As much as it pains me to say, it's possible that much of code will be dictated to "AI" in the future and then graph representations of what's going on start to make much more sense.
We found that the key is to distinguish between writing and reading. Writing is tied to the computation and there we want as much expression as possible, and text is often hard to replace. But whatever we write, it's just data, and data can be read in many ways, depending on the question we have about it. That is the basis of what we call, moldable development. Not only are we using views extensively (in the range of thousands per system), we find it provides a significant competitive advantage, too.
> I'm not trying to be dismissive. I'd love to be proven wrong.
I don't see a world where simulating and visualizing n-steps can ever be as performant as just having one step. Even deploying immutable structures will lead to performance penalties.
Only place it is usable is in small/toy examples where computing power to n-steps can subjectively be as fast as 1 step.
There's probably an argument for having the compiled/optimized and deployed version be the low-dimensional projection of the high-dimensional simulation, and when an error happens the developer should be able to restore (at least partially) that state in the simulation, which could help to understand the problem.
I think a Brett Victor like dev tool would be a good companion to pure functional languages, and help improve their standing.
Shared state code does not respond well to running functions in a tight loop while changing the code.
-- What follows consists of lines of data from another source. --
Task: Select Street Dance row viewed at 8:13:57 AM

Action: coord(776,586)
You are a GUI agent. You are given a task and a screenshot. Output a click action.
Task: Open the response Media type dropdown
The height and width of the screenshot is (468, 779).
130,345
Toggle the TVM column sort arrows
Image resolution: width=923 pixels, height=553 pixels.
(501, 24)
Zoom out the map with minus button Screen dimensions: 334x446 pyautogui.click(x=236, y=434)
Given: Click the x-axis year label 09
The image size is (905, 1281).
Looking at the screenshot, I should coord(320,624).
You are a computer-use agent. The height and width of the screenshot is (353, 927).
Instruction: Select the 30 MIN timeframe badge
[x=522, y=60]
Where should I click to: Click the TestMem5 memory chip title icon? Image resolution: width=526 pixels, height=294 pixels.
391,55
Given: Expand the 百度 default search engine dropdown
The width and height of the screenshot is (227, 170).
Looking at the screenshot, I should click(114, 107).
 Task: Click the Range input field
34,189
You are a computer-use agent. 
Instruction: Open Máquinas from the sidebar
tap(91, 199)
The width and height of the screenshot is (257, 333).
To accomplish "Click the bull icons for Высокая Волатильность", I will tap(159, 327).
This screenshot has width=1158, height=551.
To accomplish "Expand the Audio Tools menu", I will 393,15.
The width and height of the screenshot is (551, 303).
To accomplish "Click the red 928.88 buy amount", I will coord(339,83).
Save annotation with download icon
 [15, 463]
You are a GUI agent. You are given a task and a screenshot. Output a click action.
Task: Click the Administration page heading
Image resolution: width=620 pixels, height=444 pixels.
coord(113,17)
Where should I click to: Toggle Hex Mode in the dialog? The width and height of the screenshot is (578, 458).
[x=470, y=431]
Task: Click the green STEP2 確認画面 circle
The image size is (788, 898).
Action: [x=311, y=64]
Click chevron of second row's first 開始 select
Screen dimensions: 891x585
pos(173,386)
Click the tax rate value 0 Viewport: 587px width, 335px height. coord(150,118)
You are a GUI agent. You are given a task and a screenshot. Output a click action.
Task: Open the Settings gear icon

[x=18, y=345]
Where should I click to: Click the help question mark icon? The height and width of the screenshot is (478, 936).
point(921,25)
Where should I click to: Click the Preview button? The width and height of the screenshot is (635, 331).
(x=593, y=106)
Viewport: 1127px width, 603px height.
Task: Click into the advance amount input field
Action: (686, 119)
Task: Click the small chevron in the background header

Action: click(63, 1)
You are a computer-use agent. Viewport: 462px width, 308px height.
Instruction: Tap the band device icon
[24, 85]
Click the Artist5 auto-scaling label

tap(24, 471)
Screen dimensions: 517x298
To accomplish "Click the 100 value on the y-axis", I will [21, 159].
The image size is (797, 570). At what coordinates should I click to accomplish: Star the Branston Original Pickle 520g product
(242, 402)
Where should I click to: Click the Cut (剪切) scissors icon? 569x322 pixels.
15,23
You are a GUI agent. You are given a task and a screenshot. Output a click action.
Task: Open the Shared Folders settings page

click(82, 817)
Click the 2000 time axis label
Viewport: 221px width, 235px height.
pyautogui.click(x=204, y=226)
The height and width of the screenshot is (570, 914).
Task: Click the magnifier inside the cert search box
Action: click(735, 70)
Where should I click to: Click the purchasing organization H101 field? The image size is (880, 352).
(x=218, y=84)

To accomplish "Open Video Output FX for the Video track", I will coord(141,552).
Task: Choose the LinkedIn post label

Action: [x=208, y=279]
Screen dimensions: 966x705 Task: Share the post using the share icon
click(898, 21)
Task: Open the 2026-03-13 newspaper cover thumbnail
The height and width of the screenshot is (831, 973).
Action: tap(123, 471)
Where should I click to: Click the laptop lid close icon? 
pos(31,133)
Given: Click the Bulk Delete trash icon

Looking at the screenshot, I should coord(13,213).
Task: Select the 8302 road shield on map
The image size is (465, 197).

Mutations accumulate and the results become meaningless very quickly.
There have been some minor attempts that may even predate Brett's work, especially around trying to run unit tests on every edit. Those tend to be slow so some people have done work on using code coverage tools to figure out which code changes affect which tests, but I suspect they ran into problems since I haven't heard about any of those in some time now.
Bret Victor himself has made zero headway. And no, Dynamicland is not it. Dynamicland is still coded in text with no visual representation itself.
Other examples always show the simplest stuff. A flappy bird demo. A simple recursive tree. A few houses made of 2-3 rectangles and a triangle. Etc...
To be even more pessimistic, AFAICT, if you find a single example you'll find that even the creators of the example have abandoned it. They aren't using it in their own projects. They made it, made some simple demos, realized it didn't really fit anything except simple demos, and went back to coding in text.
I'm not trying to be dismissive. I'd love to be proven wrong. I too was inspired when I first read his articles. But, the more I thought about it the more futile it seemed. The stuff I work on has too many moving parts to display any kind of useful representation in a reasonable amount of time.
What I can imagine is better debuggers with plugins for visualizers and manipulators. C# shipped with its property control that you could point at a class and it would magically made it editable. You could then write a custom UI for any time and it would show up in the property control (for example a color editor). I'd like to see more of that in debuggers. Especially if one of the more popular languages made it a core feature of their most popular debugger so that it became common for library writers to include debug time visualizers
Even then though, it's not clear to me how often it would be useful.